start

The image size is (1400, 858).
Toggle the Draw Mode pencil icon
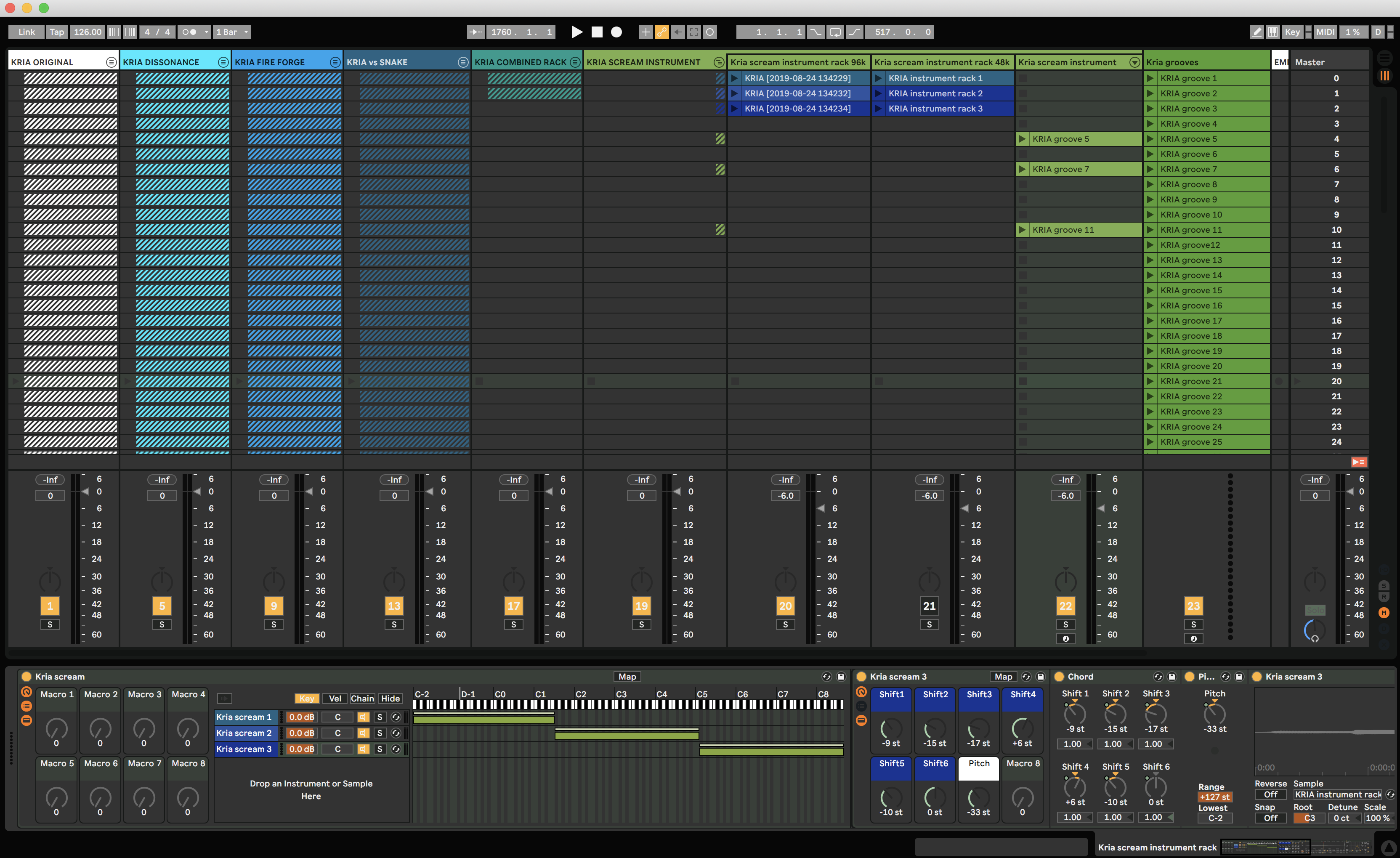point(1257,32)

end
start

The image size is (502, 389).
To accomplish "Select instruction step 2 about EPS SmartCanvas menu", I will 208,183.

end

● YOUR GOAL
Rewrite the part of the records that opens with the line containing "The image size is (1400, 858)." and closes with the line containing "point(1257,32)" as a JSON list of strings, one string per line, with blank lines omitted. Leave the pictures out of your answer.

● OUTPUT OF THE TASK
[
  "The image size is (1400, 858).",
  "Toggle the Draw Mode pencil icon",
  "point(1257,32)"
]